27. A method according to claim 26, wherein computing an interest score further comprises associating at least one of a page length, a user duration, recency, or a frequency of visit, to a Uniform Resource Location (URL) .
28. A method according to claim 26, wherein computing an interest score further comprises associating at least one of a page length, a user duration, recency, or a frequency of visit, to a keyword index.
29. A method according to claim 19, wherein applying the communications data to the at least one probabilistic model further comprises inputting information associated with the communications data to a Naϊve Bayes Network.
30. A method according to claim 19, wherein applying the communications data to the at least one probabilistic model further comprises inputting information associated with the communications data to a Decision Tree Algorithm.
31. A method according to claim 19, wherein applying the communications data to the at least one probabilistic model further comprises inputting information associated with the communications data to a Support Vector Machine.
32. A method according to claim 19, wherein applying the communications data to the at least one probabilistic model further comprises creating a Neural Network for at least one demographic attribute.
33. A method according to claim 19, wherein utilizing the probabilistic model outputs further comprises, retrieving a previously produced demographic profile for the user, and, incorporating the probabilistic model outputs with the previously produced demographic profile.
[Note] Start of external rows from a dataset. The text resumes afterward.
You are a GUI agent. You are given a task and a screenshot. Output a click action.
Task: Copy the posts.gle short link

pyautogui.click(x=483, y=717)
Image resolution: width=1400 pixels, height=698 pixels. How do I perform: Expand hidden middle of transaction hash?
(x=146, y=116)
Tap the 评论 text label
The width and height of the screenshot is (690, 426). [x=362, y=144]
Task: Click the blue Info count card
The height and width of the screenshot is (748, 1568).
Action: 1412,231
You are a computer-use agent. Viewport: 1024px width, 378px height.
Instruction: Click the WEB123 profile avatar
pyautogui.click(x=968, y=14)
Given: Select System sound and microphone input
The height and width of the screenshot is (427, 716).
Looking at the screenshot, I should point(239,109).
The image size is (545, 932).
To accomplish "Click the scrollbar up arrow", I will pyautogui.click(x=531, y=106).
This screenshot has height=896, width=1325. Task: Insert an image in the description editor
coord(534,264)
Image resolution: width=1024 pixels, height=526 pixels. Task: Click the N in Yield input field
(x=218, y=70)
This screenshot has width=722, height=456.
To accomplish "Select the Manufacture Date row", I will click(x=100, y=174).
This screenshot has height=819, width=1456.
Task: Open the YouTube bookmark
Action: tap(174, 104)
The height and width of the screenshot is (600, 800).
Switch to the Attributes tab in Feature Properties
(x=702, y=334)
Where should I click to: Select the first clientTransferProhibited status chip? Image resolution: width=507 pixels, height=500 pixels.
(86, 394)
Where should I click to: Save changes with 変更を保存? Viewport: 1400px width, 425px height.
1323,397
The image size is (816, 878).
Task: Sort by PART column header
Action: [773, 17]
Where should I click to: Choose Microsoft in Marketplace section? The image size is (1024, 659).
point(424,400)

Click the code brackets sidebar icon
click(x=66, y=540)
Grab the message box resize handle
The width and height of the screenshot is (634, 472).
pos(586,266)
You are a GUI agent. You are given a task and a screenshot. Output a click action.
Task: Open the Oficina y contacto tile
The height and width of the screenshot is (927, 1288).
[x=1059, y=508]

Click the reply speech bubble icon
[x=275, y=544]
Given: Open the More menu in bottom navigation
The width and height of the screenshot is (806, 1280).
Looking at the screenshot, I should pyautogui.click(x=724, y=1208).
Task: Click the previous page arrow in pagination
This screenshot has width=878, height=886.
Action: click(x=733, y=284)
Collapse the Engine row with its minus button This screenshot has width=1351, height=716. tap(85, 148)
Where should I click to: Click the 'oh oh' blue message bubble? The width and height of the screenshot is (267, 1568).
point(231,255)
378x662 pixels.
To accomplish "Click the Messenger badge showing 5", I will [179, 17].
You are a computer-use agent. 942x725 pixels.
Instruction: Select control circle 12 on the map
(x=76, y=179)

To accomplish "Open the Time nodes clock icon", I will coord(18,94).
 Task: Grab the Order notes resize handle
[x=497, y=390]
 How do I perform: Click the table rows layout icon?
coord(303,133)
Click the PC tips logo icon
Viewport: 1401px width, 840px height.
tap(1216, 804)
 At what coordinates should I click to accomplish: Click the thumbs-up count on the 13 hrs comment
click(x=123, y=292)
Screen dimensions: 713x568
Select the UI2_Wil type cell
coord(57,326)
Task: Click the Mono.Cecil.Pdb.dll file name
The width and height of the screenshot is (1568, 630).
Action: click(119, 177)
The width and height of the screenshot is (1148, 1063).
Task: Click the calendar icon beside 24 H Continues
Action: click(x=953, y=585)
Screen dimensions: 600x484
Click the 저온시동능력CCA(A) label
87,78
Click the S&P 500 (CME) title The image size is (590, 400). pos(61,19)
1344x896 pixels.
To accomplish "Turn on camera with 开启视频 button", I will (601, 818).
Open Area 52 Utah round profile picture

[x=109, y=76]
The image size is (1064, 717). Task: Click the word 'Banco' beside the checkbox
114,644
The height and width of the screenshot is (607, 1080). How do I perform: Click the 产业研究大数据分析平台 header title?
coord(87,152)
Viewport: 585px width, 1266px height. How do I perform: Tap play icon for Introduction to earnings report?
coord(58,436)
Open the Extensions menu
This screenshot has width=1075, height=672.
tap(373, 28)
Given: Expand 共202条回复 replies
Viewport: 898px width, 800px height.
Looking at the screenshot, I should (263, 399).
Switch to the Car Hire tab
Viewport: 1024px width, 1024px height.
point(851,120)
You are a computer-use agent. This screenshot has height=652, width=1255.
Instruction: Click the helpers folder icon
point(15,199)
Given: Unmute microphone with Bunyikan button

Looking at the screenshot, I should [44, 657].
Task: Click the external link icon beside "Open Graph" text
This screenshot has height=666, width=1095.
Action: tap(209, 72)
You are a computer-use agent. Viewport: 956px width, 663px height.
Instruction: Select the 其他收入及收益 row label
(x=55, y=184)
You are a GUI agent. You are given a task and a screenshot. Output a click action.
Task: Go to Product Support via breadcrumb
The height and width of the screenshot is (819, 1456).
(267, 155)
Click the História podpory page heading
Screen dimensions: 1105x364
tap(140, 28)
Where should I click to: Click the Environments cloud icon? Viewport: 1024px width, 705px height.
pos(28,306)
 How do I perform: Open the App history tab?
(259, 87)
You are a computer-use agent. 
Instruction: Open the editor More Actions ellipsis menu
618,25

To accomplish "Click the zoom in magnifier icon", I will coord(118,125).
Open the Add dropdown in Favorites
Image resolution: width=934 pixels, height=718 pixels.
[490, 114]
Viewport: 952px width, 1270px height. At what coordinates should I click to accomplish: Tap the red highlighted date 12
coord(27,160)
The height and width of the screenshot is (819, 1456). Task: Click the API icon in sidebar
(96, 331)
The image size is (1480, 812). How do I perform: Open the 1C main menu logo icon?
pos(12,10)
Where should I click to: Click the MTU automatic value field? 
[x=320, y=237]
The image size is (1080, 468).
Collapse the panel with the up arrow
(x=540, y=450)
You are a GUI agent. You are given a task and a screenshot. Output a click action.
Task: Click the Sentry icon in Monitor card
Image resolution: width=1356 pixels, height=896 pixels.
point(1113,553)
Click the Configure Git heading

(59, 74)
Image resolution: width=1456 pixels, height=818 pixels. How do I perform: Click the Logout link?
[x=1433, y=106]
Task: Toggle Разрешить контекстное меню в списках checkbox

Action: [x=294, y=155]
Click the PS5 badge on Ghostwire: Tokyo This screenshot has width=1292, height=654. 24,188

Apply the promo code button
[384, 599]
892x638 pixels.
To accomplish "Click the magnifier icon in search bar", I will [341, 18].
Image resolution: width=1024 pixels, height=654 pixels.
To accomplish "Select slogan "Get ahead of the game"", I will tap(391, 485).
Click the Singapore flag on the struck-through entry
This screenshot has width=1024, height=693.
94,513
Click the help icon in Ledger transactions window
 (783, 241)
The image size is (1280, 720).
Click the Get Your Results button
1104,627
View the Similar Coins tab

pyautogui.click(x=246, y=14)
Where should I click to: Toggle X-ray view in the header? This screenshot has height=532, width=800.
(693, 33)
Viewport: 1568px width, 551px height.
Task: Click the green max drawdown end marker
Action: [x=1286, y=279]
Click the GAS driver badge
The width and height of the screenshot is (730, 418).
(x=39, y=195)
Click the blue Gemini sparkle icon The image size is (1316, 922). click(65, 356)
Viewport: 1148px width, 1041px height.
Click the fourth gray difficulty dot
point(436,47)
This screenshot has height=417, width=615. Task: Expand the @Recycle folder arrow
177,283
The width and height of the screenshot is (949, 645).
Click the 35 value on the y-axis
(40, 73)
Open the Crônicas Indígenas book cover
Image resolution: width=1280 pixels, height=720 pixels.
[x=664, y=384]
34. A method according to claim 33, further comprising storing the demographic profile to a database.
35. A method according to claim 33, wherein incorporating the probabilistic model outputs further comprises applying a learning algorithm.
36. A method according to claim 19, wherein applying the communications data further comprises associating the communications data to discriminating data for the demographic models.
37. A method according to claim 19, further comprising generating at least one demographic model.
38. A method according to claim 37, wherein generating at least one demographic model further comprises, obtaining known user communications systems data, and, associating the known user communications systems data to a demographic attribute.
39. A method according to claim 38, wherein associating the known user communications systems data further comprises filtering the known user communications data.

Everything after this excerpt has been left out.